This is inconsequential without hard data showing the net slow-down of enabling denormals in a representative application.

Do you have this data?

Nondeterminism always has the risk of impacting user-visible behavior. Making non-determinism opt-in helps, but we can still expect many developers to just blindly enable any flag that has the potential to make their code faster. Limiting the nondeterminism to subnormal values does have a plausible chance of limiting the impacts to user-visible behavior.

These are the conditions which drive us to the somewhat extraordinary length of proposing a subnormal_mode AST node.

These conditions are all very different than the conditions surrounding superficially similar-seeming things like "fast-math" flags commonly supported by compilers. Automatic FMA formation or looser NaN comparison semantics or similar things at the WebAssembly level would not have anywhere near the same performance impact, and at the same time would dramatically increase nondeterminism in ways that are very likely to lead to observable behavior differences.

I somewhat agree with the claim that this isn’t as bad as “fast-math". I’m fine with a flag that enables non-deterministic denormals, so long as it is correct for an implementation to ignore it and just support denormals per IEEE anyway. That’s almost certainly what our implementation will do.

-Filip

—
Reply to this email directly or view it on GitHub #148 (comment).

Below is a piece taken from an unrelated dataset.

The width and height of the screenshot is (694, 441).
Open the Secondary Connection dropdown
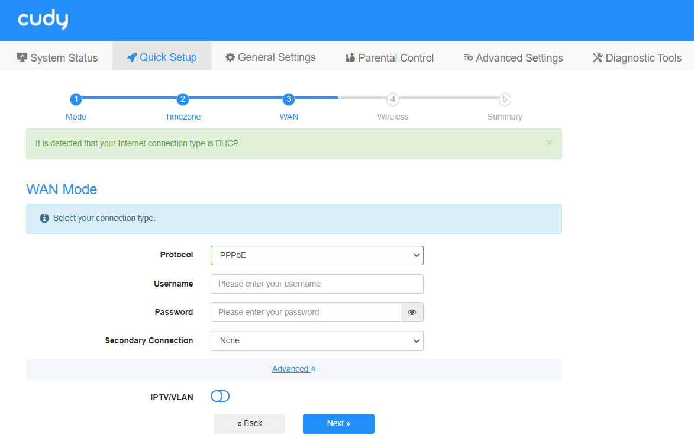[317, 341]
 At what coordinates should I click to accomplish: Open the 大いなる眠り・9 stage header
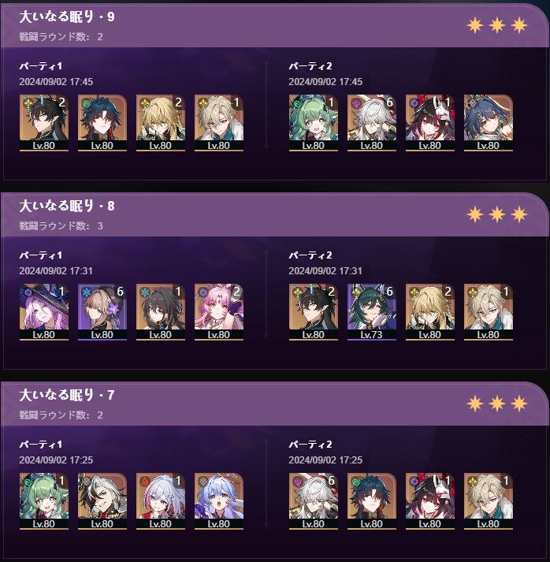point(273,26)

Answer 42 · 2015-07-10T00:22:57.000Z

@pizlonator Indeed, my proposal is designed to let you do exactly that.

@davidsehr: Many of the kinds of optimizations you're describing are more appropriate for WebAssembly producers. Even in applications which don't mind the precision effects of automatic FMA formation, it can still be important to ensure that the FMA formation is done consistently, so that there aren't e.g. visible discontinuities between tiles. Leaving things up to the WebAssembly implementation makes it difficult to guarantee this. Having the WebAssembly code ship with two versions of key functions, an FMA version and a non-FMA version, and pick between them using a feature test, means that we can do the optimization without sacrificing robustness.

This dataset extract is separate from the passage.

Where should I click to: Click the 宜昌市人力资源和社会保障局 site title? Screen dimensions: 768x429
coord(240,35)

Floating point reassociation for tree height reduction is trickier, because it depends much more on architectural and microarchitectural details. However at the same time, the risks of numerical instability are well known to be far greater, so the risks of harming portability are far greater, so this isn't something we can let implementations do, without a very strong motivation. (I think there are things we could do in this space, but this is a different conversation.)

As for whether we should flush subnormals by default, this is also something we can address in WebAssembly producers. Producers can each have their own defaults, tailored to the needs of their users, independently of what WebAssembly's own default is.

Answer 43 · 2015-07-10T04:19:31.000Z

It seems like, rather than weakening wasm semantics to maybe let the impl emit FMAs that it'd be better to instead have a separate FMA op (as is already proposed in FutureFeatures). This is symmetric with our choices in other cases (like, say, strict aliasing) where we leave the nondeterminism up to the C++ compiler so we can keep our semantics deterministic (thereby reducing cross-browser or cross-version breakage).

Question, though: other than vendors not wanting to set FTZ for philosophical reasons, is there or is there expected to be hardware that won't have FTZ as a builtin capability (such that if we changed fastest to always flush we'd be actually be penalizing wasm running on that hardware)? If 'yes', that's a good reason for admitting this limited form of nondeterminism; but if 'no', then it seems like we're basically agreeing to provide divergent behavior between browsers for no great reason, which seems like we have more work to do to reach consensus.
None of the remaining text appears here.